If the option becomes exercisable, Time Warner and Sony may elect to
exercise a cash-out right and receive an amount in cash per option share
equal to (x) the average closing price per share for the ten trading days
commencing on the 12th trading day immediately preceding the date Time
Warner and Sony notify CDnow of their intention to exercise their cash-out
rights minus (y) $17.9689. If prior to the time the cash-out right is
exercised, Time Warner and Sony received a termination fee, then the
amount of the cash-out may be limited as described in the Stock Option
Agreement. However, to the extent the cash-out right is so limited, Time
Warner and Sony will continue to be entitled to purchase for cash the
shares for which the cash-out right may not be exercised.

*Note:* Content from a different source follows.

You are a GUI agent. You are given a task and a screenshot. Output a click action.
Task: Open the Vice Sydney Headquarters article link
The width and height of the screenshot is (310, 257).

      A copy of the Stock Option Agreement is attached as Exhibit 10.1
hereto and is incorporated by reference.

      TERMINATION FEE. The Merger Agreement requires CDnow to pay a
termination fee to Time Warner and Sony in the circumstances summarized
below:

        (i) a $19 million termination fee if (A) and (B) below occur:

                 (A) following the making of a CDnow Takeover Proposal,
            or the announcement of the intention to make such a proposal:

                    (1) CDnow, on the one hand, or Time Warner and Sony,
                    on the other hand, terminate the Merger Agreement
                    because the transaction has not closed by March 13,
                    2000, or

                    (2) CDnow, on the one hand, or Time Warner and Sony,
                    on the other hand, terminate the Merger

                                       -4-








                    Agreement if CDnow shareholder approval has not been
                    obtained at the CDnow shareholder meeting called for
                    that purpose, or

                    (3) Time Warner and Sony terminate the Merger
                    Agreement as a result of CDnow's breach or failure to
                    perform in any material respect a representation,
                    warranty or covenant which is not cured within 20
                    business days, and

                 (B) within 12 months after termination CDnow enters into any
            alternative agreement with respect to, or approves, recommends or
            consummates, or a tender or exchange offer is consummated which
            constitutes, a CDnow Takeover Transaction, which is defined in the
            Merger Agreement.

        (ii) a $31 million termination fee if (A) or (B) below occurs:

               (A)  Time Warner and Sony terminate the Merger Agreement because
                    CDnow (or any of its directors or officers) breaches the
                    nonsolicitation provisions described above and within 18
                    months after termination enters into an alternative
                    agreement with respect to, or approves, recommends or
                    consummates, or a tender or exchange offer is consummated
                    which constitutes, a CDnow Takeover Transaction, or

               (B)  during the 30-day period following the date of the Merger
                    Agreement CDnow terminates the Merger Agreement because it
                    receives and enters into an agreement with respect to the
                    Superior CDnow Proposal as described above; or

               (C)  Time Warner and Sony terminate because (i) CDnow or the
                    CDnow Board of Directors withdraws or modifies or proposes
                    to withdraw or modify its recommendation of the merger or
                    enters into an agreement related to, or approves or
                    recommends or proposes to approve or recommend a CDnow
                    Takeover Transaction, (ii) CDnow or any of its directors or
                    officers makes any disclosure that has the effect of
                    withdrawing, modifying or changing the approval of the
                    Merger Agreement, approving or recommending a CDnow Takeover
                    Transaction or approving or recommending a tender or
                    exchange offer that is a CDnow Takeover Proposal or (iii) a
                    tender offer or exchange offer constituting a CDnow Takeover
                    Transaction is consummated.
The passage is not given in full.